I distinctly remember the first time I heard the “F” word.
We were driving from Texas City to Longview on the dreaded U.S. 59 in my mom’s white, two-door Oldsmobile Cutlass. I was 8. My dad, his head turned 90 degrees to the right due to dysplasia/spasmodic torticollis, was in the passenger seat. Mom was driving.
These were the days when the speed limit had just been lowered and my mother — never a rule breaker — kept the needle neatly positioned between the 5 and the 5.
As frequently happens on long trips on divided four-lane highways, we played a slight game of tag with another car. We passed it, it passed us, and so on. I’m sure the driver in the other car had to be a little freaked out by the fact that, every time we passed, my dad was staring at him — involuntarily — through the passenger side window.
Suddenly and without warning, I heard my dad explode with a resounding “F--- you too, buddy!”
I asked my mom what the word meant, parroting what my dad had said, of course. She said it was a word that only adults use, and then only infrequently. Giving my dad the stare down while somehow simultaneously looking at the road and in the rearview mirror, she proceeded to explain that it was a word I should never choose, especially in anger.

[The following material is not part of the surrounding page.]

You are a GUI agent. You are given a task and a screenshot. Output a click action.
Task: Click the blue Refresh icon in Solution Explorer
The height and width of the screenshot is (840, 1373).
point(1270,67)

“We’ve taught you better than that,” she said.
The lesson from this experience: The word itself is not what’s important, but the tone of your voice matters. I didn’t understand at the time that my dad was hurt and he lashed out. The other driver had no idea the kind of pain that he was in, no idea how embarrassed/emasculated he might have felt thanks to an insidious disease that would affect him for the rest of his life.

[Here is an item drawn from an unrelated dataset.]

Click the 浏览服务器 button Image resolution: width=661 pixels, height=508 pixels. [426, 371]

Over the years, since becoming a writer/editor in my own right, I’ve learned to love and respect the power of words, More important, I’ve tried to dissect and learned to appreciate the tone my voice has when I choose to use words in a certain way.
If I’m truly angry, I don’t use profanity. I don’t want people to get hung up on a particular word choice and use that as an excuse to not listen. Deep in my heart, I wish that others would choose words as carefully and listen when others with dissenting opinions are talking.
But my fear is listening has become a lost art.